Whether we like it or not, at some point Treaty reform may become inevitable. It would be perhaps wise to anticipate that moment and channel it through a constructive political dialogue involving the citizenry. Ursula Von der Leyen’s State of the Union may be a further step in this process.

Bibliographical references:

Paul Dermine, ‘The EU’s response to the COVID-19 crisis and the trajectory of fiscal integration in Europe: Between continuity and rupture’, LIEI 47 (2020) 337–341

Bruno De Witte,  ‘The European Union’s COVID-19 recovery plan: The legal engineering of an economic policy shift’, Common Market Law Review, 58, 2021, pp. 635-682.

Adrienne Héritier, Quo Vadis, Europa? Five Paths, their Plausibility and Impact, EUI WP RSC 2021/49

Maria Patrin is a post-doctoral researcher at the University of Florence.
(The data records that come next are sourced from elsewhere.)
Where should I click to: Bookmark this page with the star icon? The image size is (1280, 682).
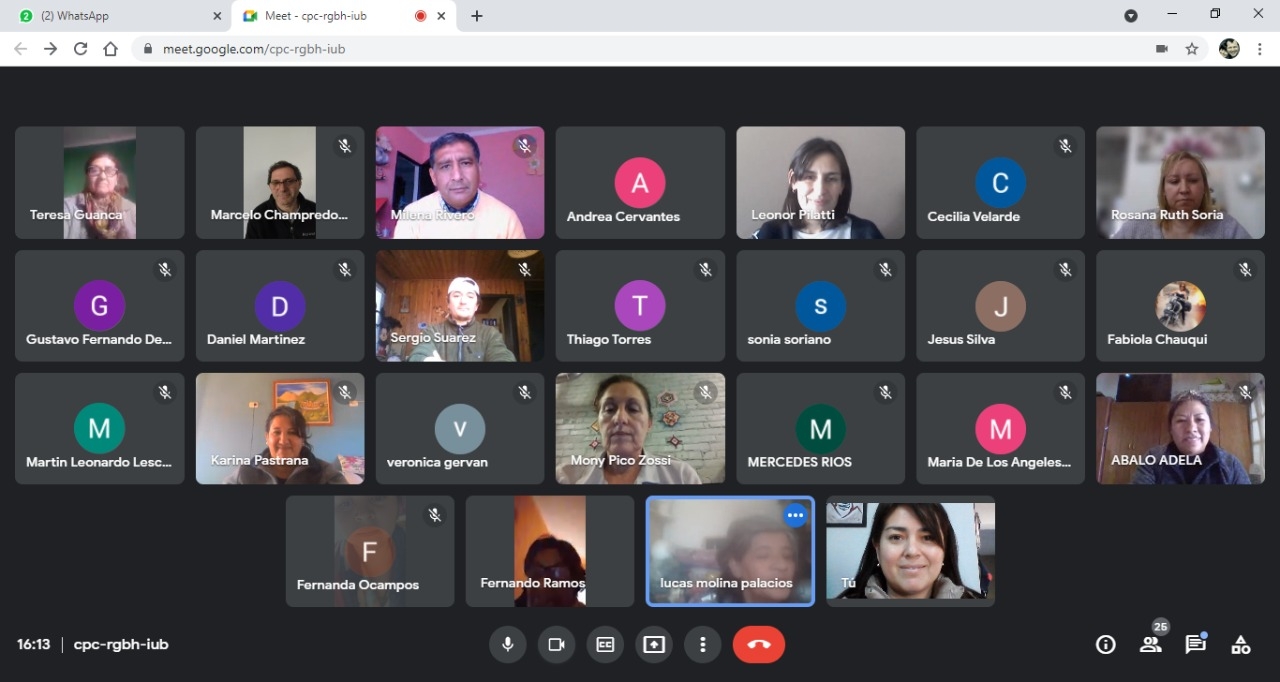click(1191, 48)
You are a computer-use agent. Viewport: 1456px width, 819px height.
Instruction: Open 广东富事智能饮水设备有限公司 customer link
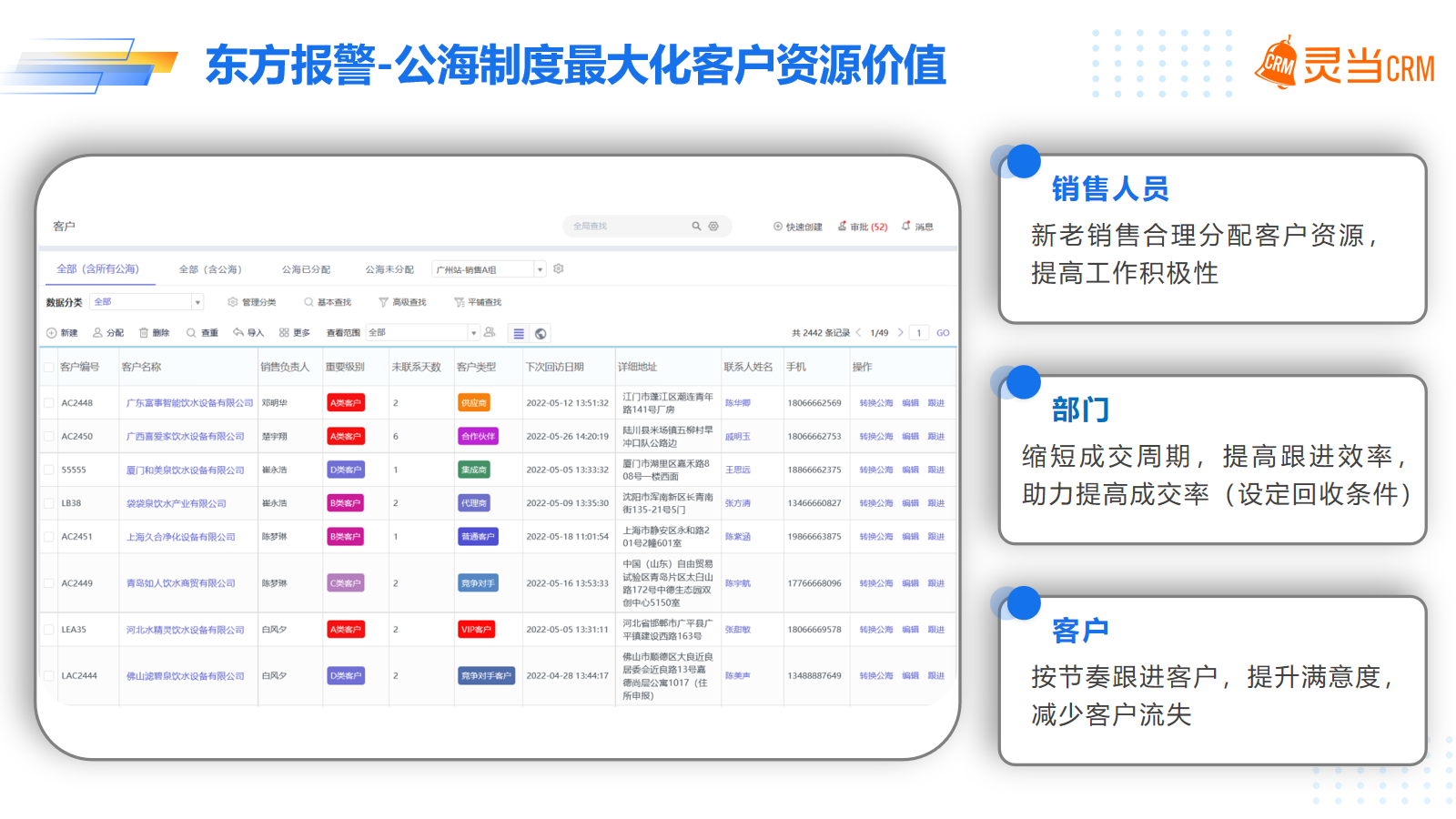click(x=189, y=403)
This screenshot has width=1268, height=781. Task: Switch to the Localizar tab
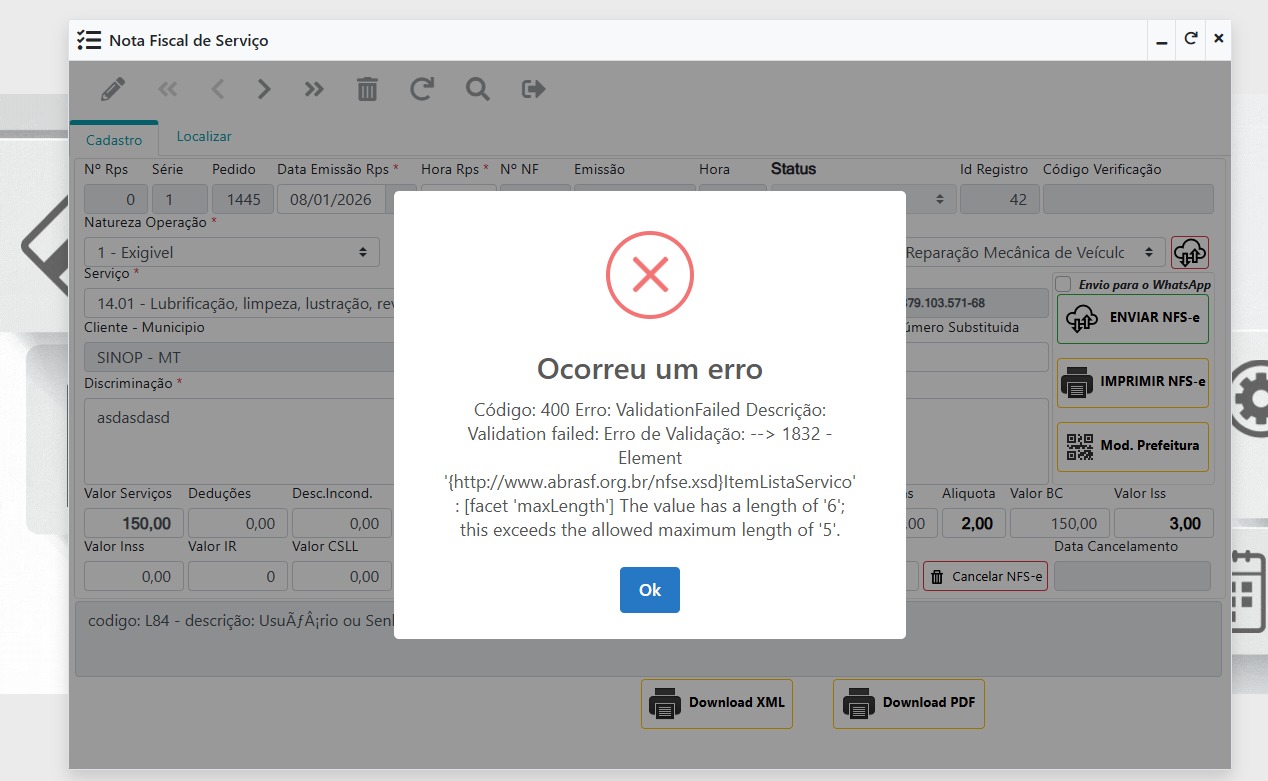(204, 136)
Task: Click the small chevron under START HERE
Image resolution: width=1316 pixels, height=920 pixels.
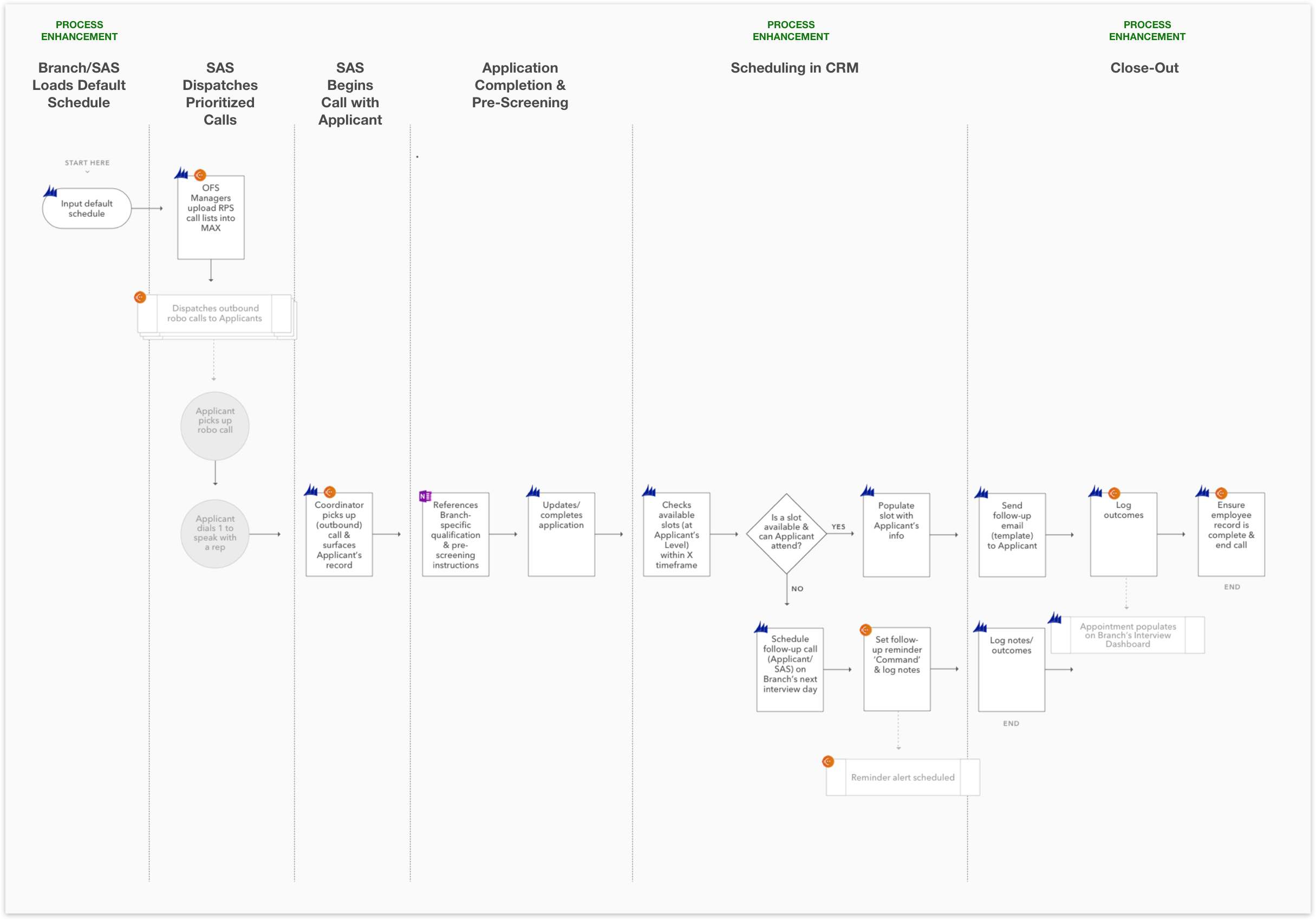Action: 87,172
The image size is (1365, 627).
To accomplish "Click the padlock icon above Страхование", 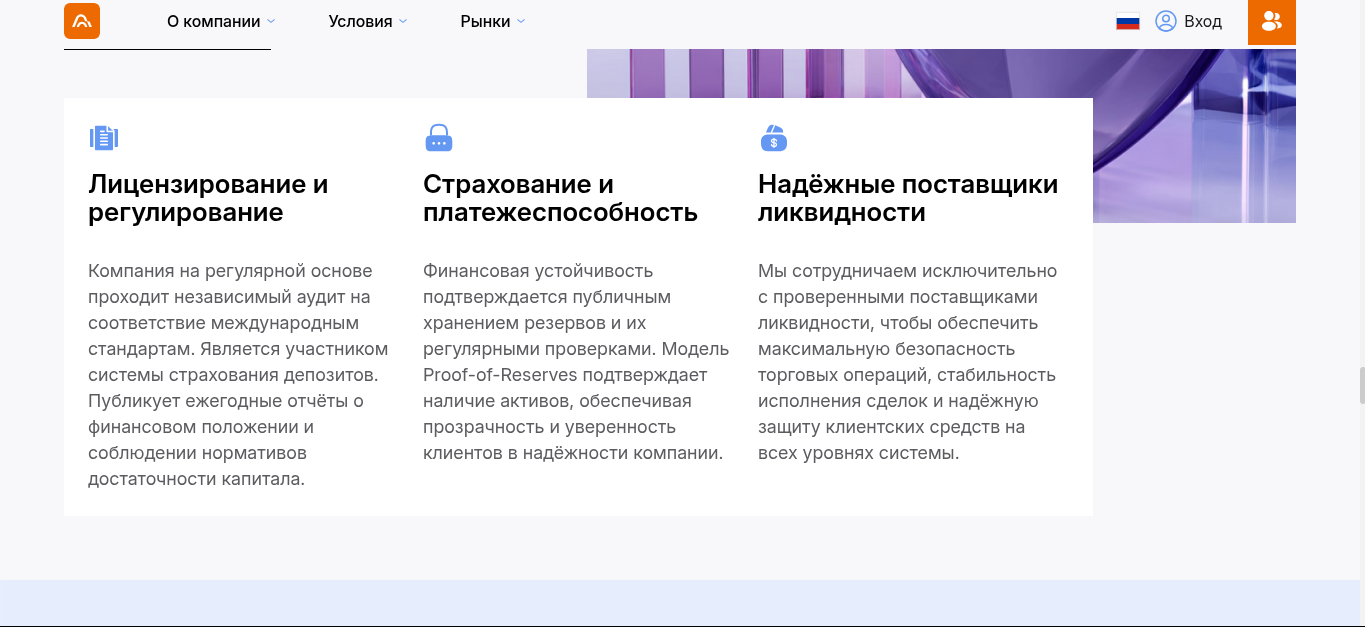I will coord(438,138).
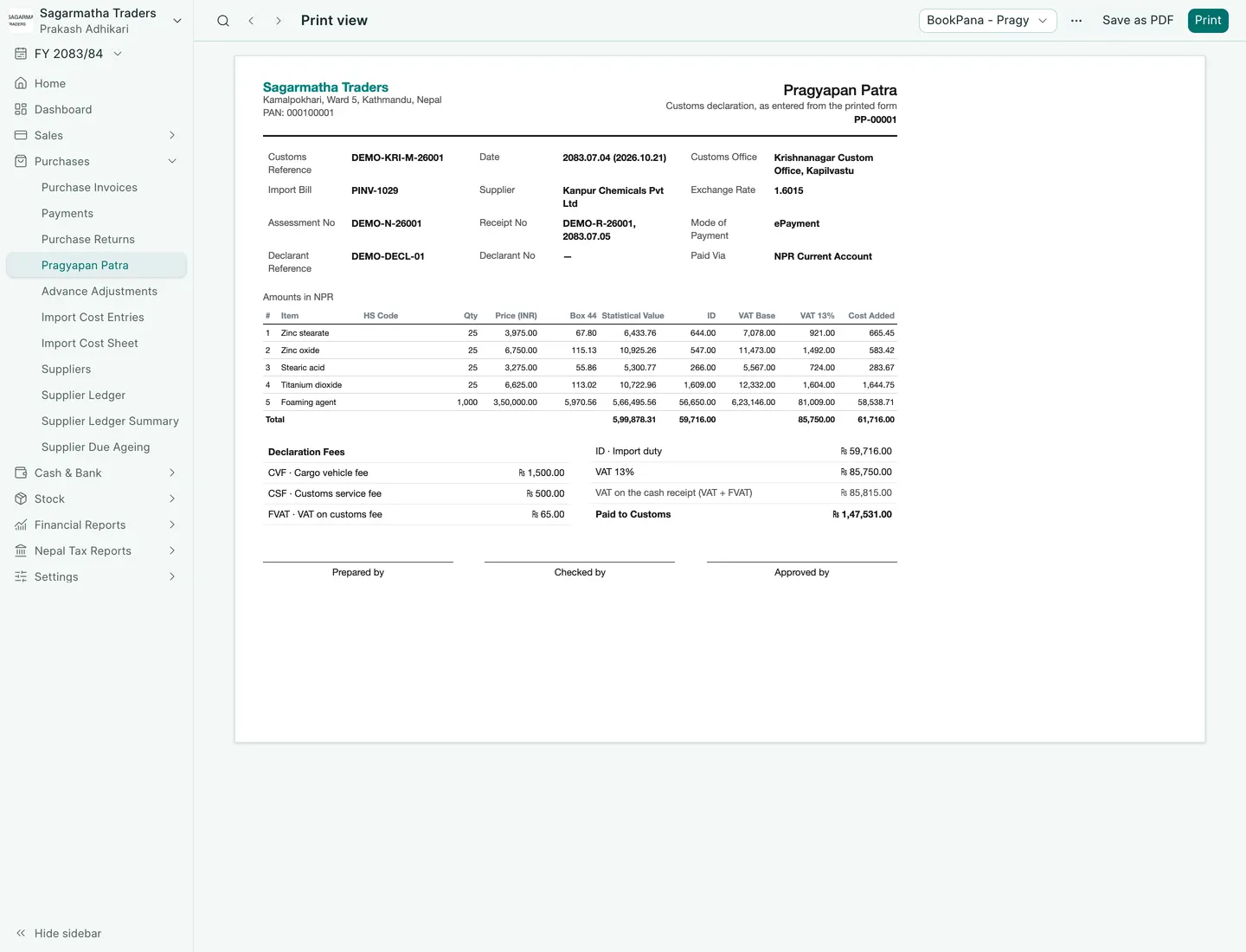Click the Dashboard grid icon

click(21, 109)
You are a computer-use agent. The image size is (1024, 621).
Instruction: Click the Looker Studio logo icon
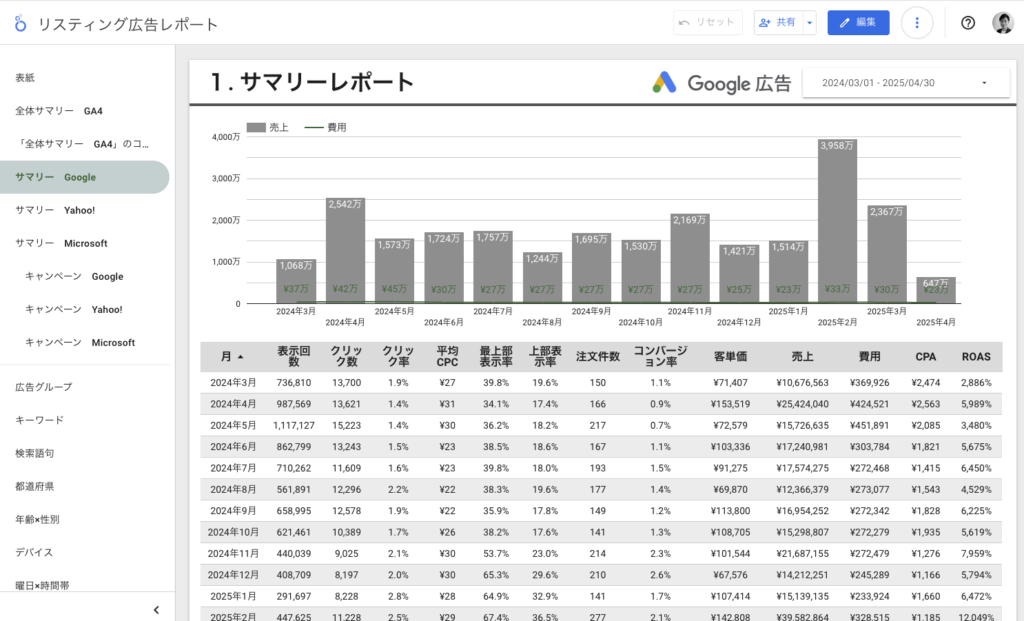click(20, 23)
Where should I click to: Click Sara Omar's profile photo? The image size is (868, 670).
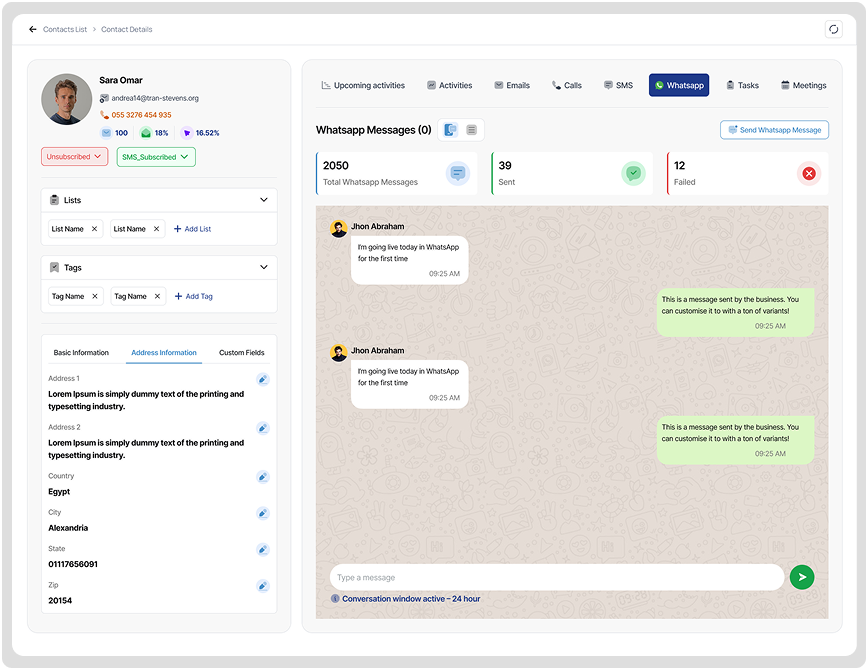click(x=67, y=100)
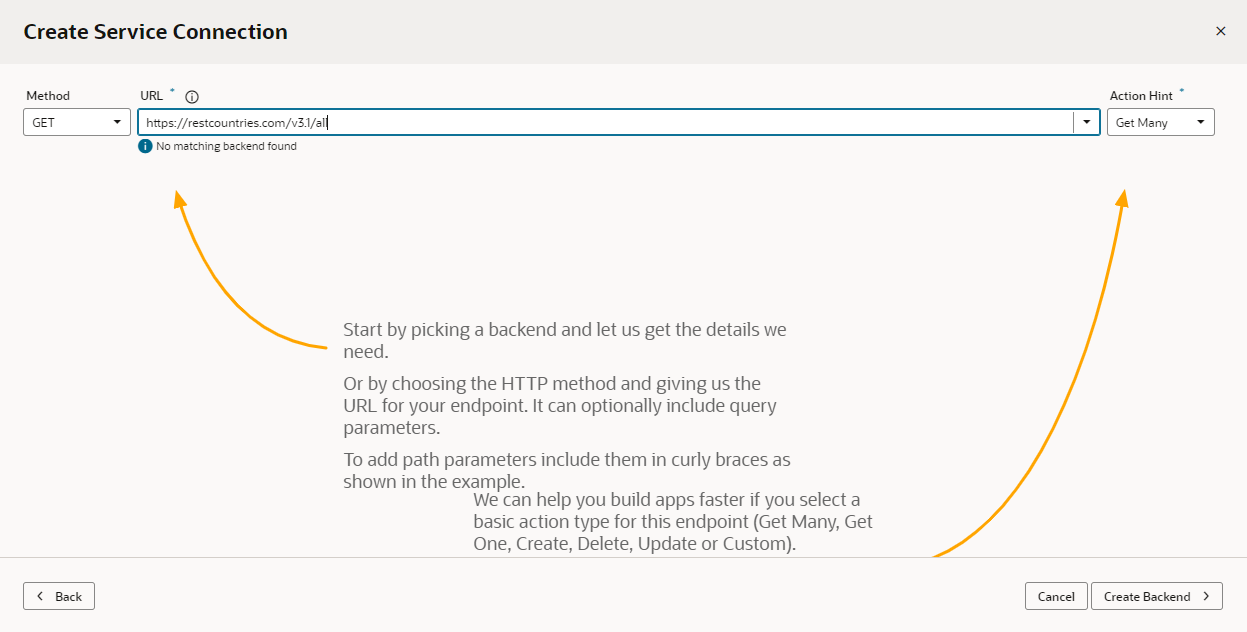
Task: Click the Create Service Connection dialog title
Action: [x=155, y=31]
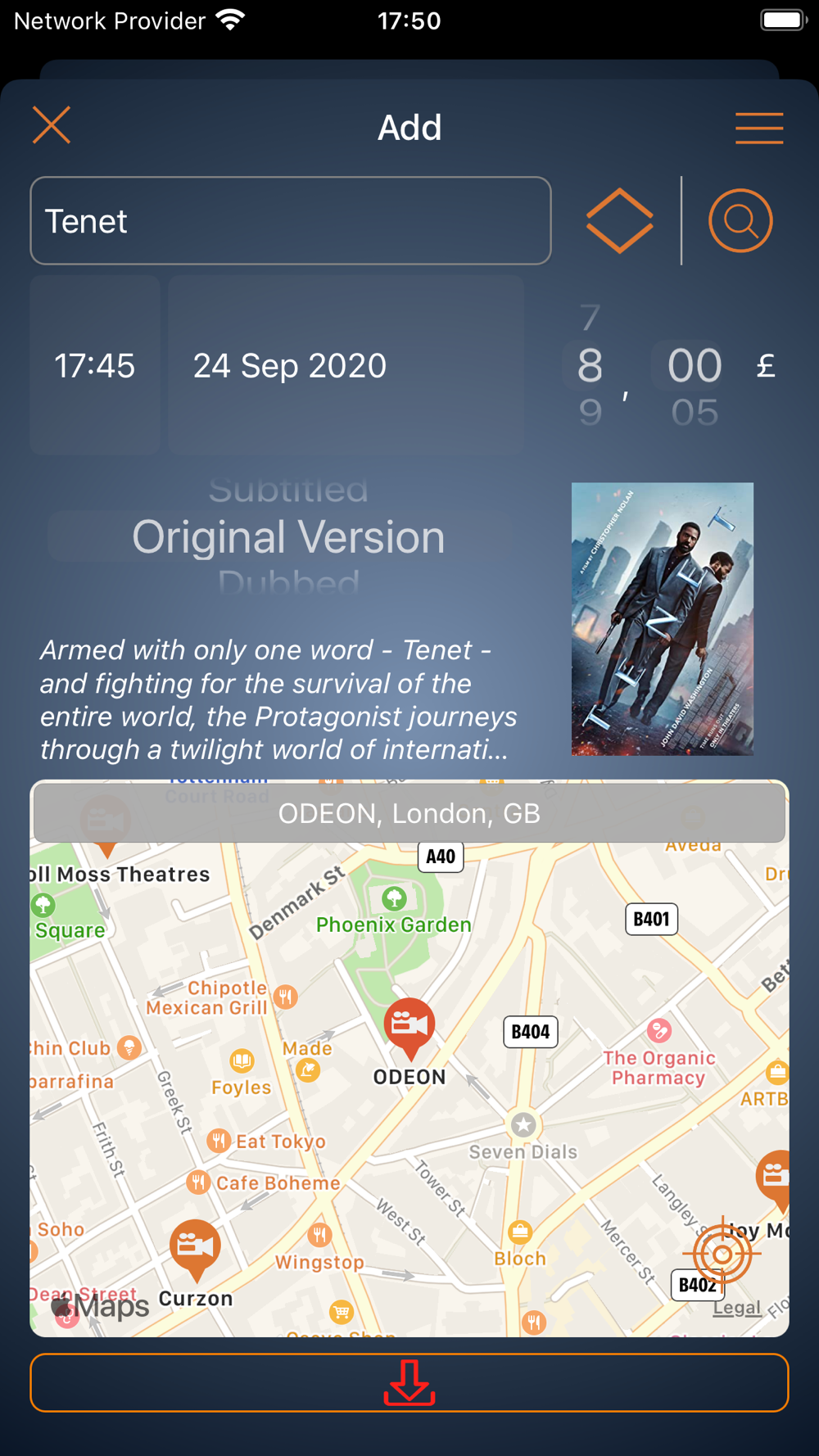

She holds a PhD from the European University Institute, where she was also Research Associate. Her main research interest lies with EU institutional law, EU legal history and the evolution of the EU legal order. She has worked extensively on the European Commission’s role in the EU institutional setting.

The views expressed in this blog reflect the position of the author and not necessarily that of the Brexit Institute Blog.